Spectre - simple discovery workflow

This protocol was constructed using Spectre version:

## [1] '0.4.1'

Links:

Back to Spectre home page: https://immunedynamics.io/spectre
Report an issue: https://github.com/ImmuneDynamics/Spectre/issues
Get assistance: https://github.com/ImmuneDynamics/Spectre/discussions

Introduction

Overview

Here we provide a worked example of a ‘simple’ discovery analysis workflow, where the entire process (data prep, clustering, dimensionality reduction, cluster annotation, plotting, summary data, and statistical analysis) is contained within a single script. The analytical workflow is described in our pre-print (Ashhurst TM, Marsh-Wakefield F, Putri GH et al., 2020).

The ‘simple’ workflow is most suitable for fast analysis of small datasets. For larger or more complex datasets, or datasets with multiple batches, we recommend the general discovery workflow, where the data preparation, batch alignment, clustering/dimensionality reduction, and quantitative analysis are separated into separate scripts. The demo dataset used for this worked example are cells extracted from mock- or virally-infected mouse brains, measured by flow cytometry.

Strategy

The ‘simple’ and ‘general’ discovery workflows are designed to facilitate the analysis of large and complex cytometry datasets using the Spectre R package. We’ve tested up to 30 million cells in a single analysis session so far. The workflow is designed to get around the cell number limitations of tSNE/UMAP. The analysis starts with clustering with FlowSOM – which is fast and scales well to large datasets. The clustered data is then downsampled, and dimensionality reduction is performed with tSNE/UMAP. This allows for visualisation of the data, and the clusters present in the dataset. Once the possible cell types in the datasets have been explored, the clusters can be labelled with the appropriate cellular identities.

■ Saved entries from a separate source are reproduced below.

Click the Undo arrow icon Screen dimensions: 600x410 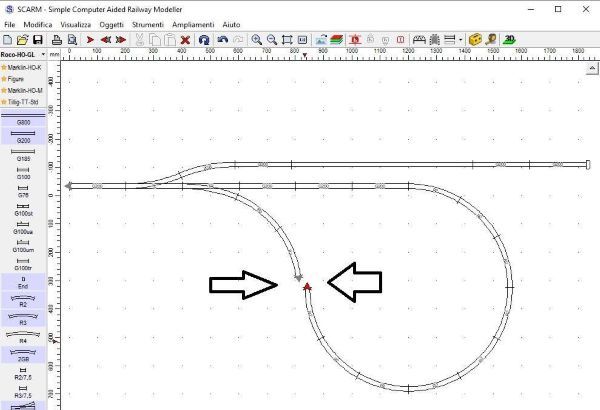tap(223, 39)
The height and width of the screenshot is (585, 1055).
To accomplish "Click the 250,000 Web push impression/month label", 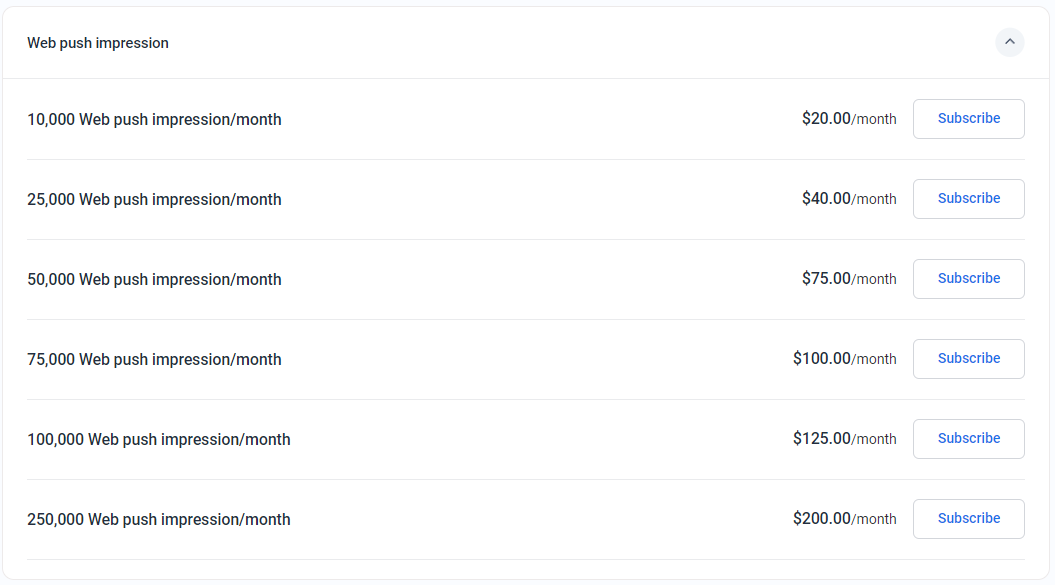I will (x=159, y=519).
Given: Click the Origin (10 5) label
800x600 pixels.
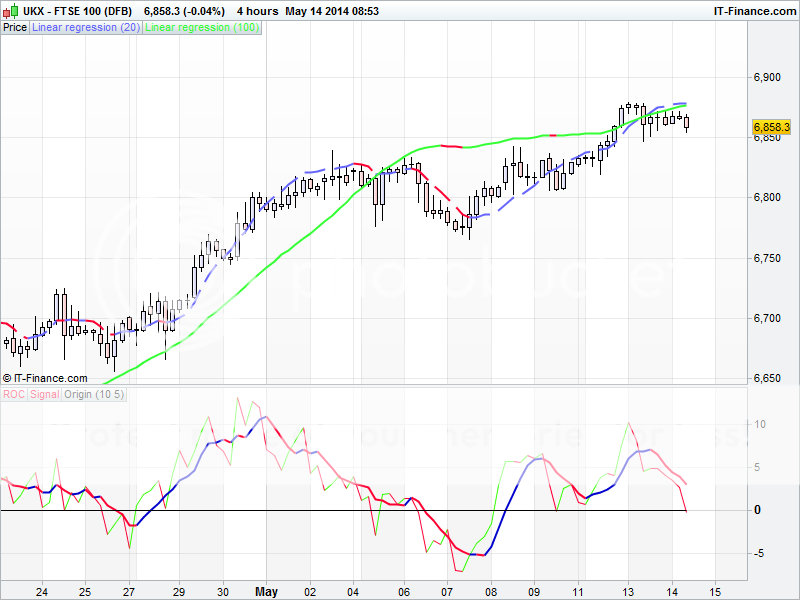Looking at the screenshot, I should point(95,395).
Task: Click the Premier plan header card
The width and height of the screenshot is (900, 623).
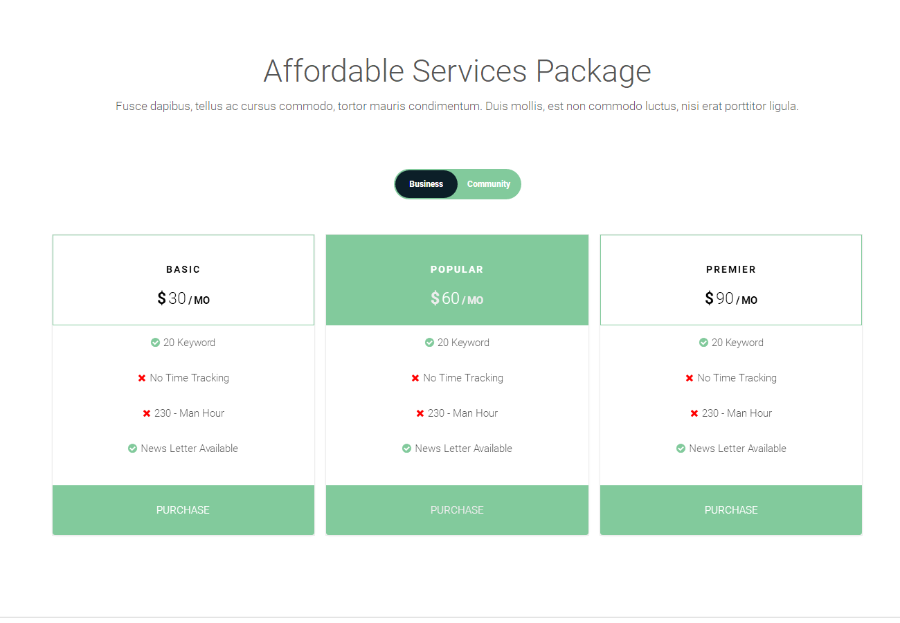Action: click(x=731, y=280)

Finally, we can use the clusters/populations to generate summary statistics (expression levels, frequencies, total counts etc), which allows us to create graphs and heatmaps, facilitating statistical analysis.

Batch alignment

The ‘simple’ discovery workflow does not include any batch alignment steps. If batch correction needs to be applied, we recommend using the general discovery workflow.

Citation

If you use Spectre in your work, please consider citing Ashhurst TM, Marsh-Wakefield F, Putri GH et al. (2020). bioRxiv. 2020.10.22.349563. To continue providing open-source tools such as Spectre, it helps us if we can demonstrate that our efforts are contributing to analysis efforts in the community. Please also consider citing the authors of the individual packages or tools (e.g. CytoNorm, FlowSOM, tSNE, UMAP, etc) that are critical elements of your analysis work. We have provided some generic text that you can use for your methods section with each protocol and on the ‘about’ page.

Sample methods blurb

Here is a sample methods blurb for this workflow. You may need to adapt this text to reflect any changes made in your analysis.

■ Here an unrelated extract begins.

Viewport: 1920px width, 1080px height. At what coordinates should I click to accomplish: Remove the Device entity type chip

Computational analysis of data was performed using the Spectre R package (Ashhurst et al., 2020), with instructions and source code provided at https://github.com/ImmuneDynamics/spectre. Samples were initially prepared in FlowJo, and the population of interest was exported as raw value CSV files. Arcsinh transformation was performed on the data in R using a co-factor of 15 to redistribute the data on a linear scale and compress low end values near zero. The dataset was then merged into a single data.table, with keywords denoting the sample, group, and other factors added to each row (cell). The FlowSOM algorithm (Van Gassen et al., 2015) was then run on the merged dataset to cluster the data, where every cell is assigned to a specific cluster and metacluster. Subsequently, the data was downsampled and analysed by the dimensionality reduction algorithm Uniform Manifold Approximation and Projection (UMAP) (McInnes, Healy, Melville, 2018) for cellular visualisation.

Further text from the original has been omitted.